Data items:
───

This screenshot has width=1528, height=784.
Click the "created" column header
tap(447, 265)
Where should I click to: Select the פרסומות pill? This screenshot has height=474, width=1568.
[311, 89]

───

» **WHAT TO PRODUCE**
Extract the full set of entries word for word.

» **EXPECTED ANSWER**
This screenshot has width=1528, height=784.
Click the "created" column header
tap(447, 265)
Where should I click to: Select the פרסומות pill? This screenshot has height=474, width=1568.
[311, 89]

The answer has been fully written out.